Trump Signs Order Aimed At Preventing Illicit Financial Activity

The Trump administration has introduced a significant new financial policy through an executive order titled “Restoring Integrity to America’s Financial System.” Signed by President Donald Trump, the directive instructs federal banking regulators and the Treasury Department to strengthen oversight of customer identification and financial risk assessments, with a particular focus on immigration-related factors.

Under the order, regulators are directed to develop guidance requiring banks and lenders to consider certain indicators when evaluating potential financial risks. These indicators may include the use of an Individual Taxpayer Identification Number (ITIN), foreign identification documents, and other factors that officials believe could signal vulnerabilities related to money laundering, fraud, terrorism financing, or criminal activity. Administration officials argue that these measures are intended to close loopholes that have allegedly been exploited by transnational criminal organizations and illicit financial networks.

The policy is expected to affect many non-citizens who do not possess Social Security numbers, potentially making it more challenging for them to open bank accounts, obtain loans, qualify for mortgages, or access other financial services. Supporters of the order say it will help protect the financial system, strengthen national security, and ensure that financial institutions apply more rigorous standards when assessing risk.

Critics, however, warn that the changes could create additional barriers for immigrants, including individuals who are legally present in the United States and rely on ITINs for tax and banking purposes. Some economists also question whether the policy will have a meaningful effect on lending costs or interest rates, noting that such factors are largely influenced by broader economic conditions, Federal Reserve decisions, and individual credit profiles.
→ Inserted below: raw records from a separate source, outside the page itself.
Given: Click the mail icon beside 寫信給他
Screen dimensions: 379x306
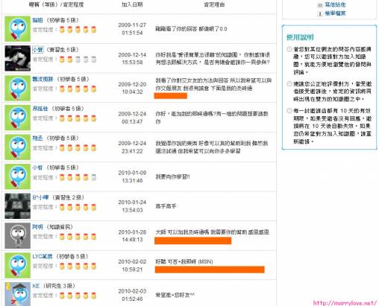Looking at the screenshot, I should click(320, 5).
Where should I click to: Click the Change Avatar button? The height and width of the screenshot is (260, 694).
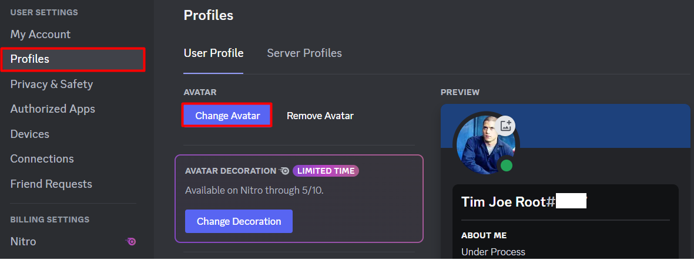tap(227, 116)
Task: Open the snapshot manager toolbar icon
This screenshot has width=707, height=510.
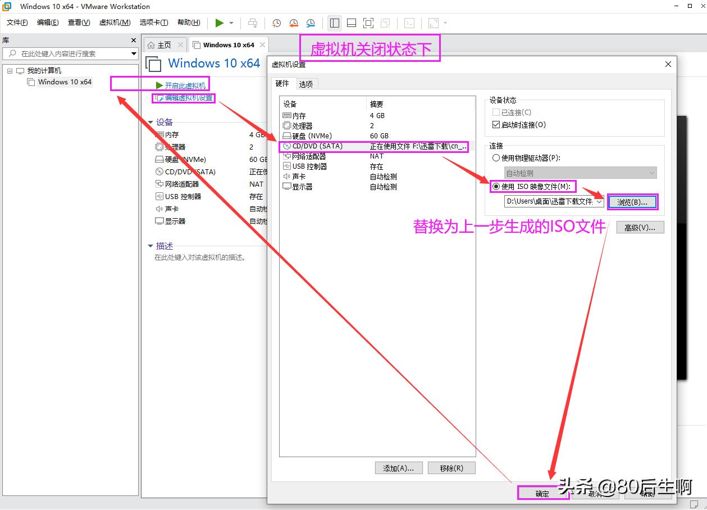Action: click(310, 23)
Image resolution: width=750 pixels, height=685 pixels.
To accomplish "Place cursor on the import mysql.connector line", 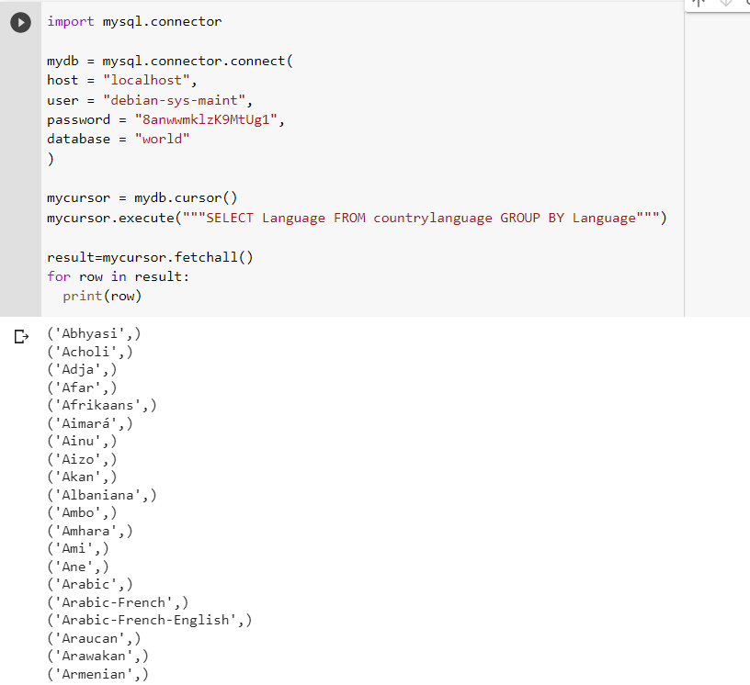I will click(134, 21).
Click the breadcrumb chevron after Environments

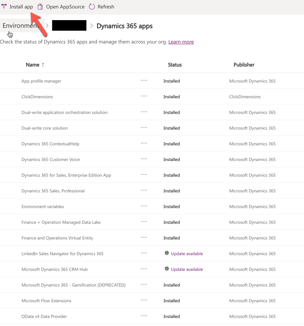click(x=47, y=26)
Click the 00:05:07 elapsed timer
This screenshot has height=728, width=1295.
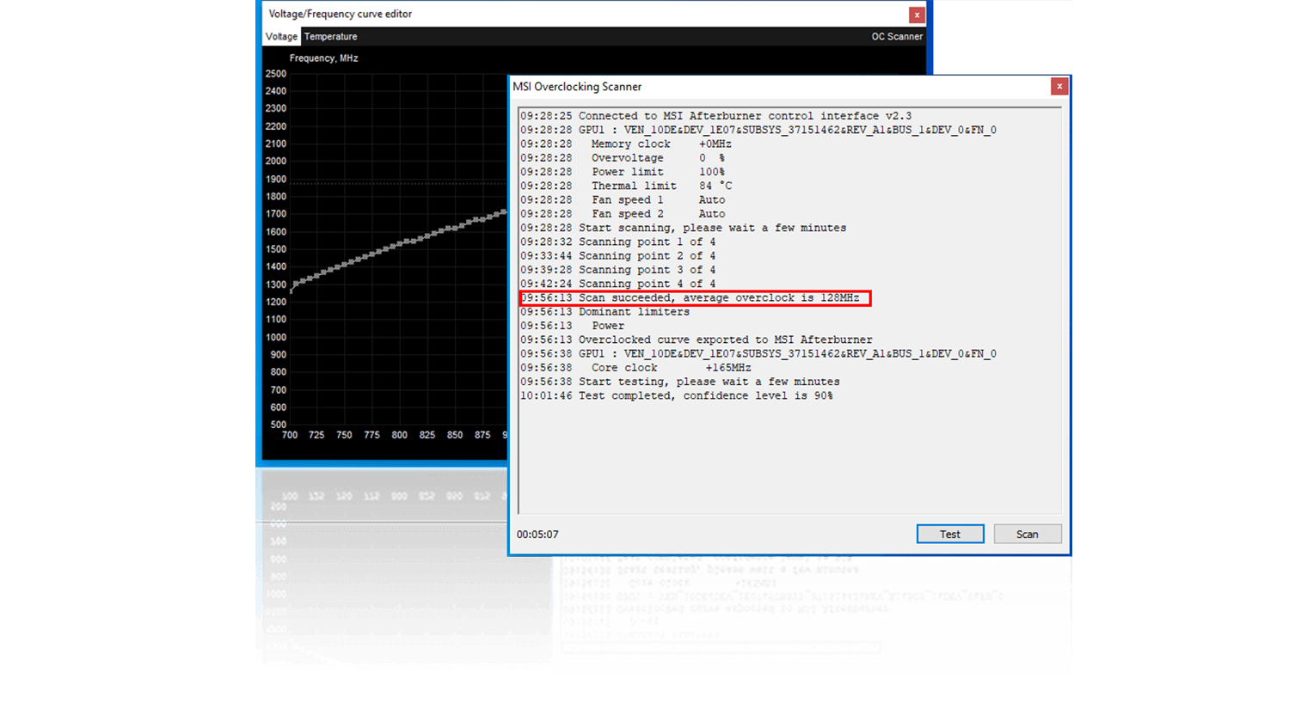pos(537,535)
The executive order is part of a wider immigration enforcement agenda pursued by the administration. It also arrives as federal officials continue promoting innovation in cryptocurrency and digital assets, highlighting a contrast between stricter oversight of traditional banking activities and a more supportive approach toward emerging financial technologies. Banks and lenders must now prepare to implement the new requirements while ensuring compliance with fair-lending and anti-discrimination laws.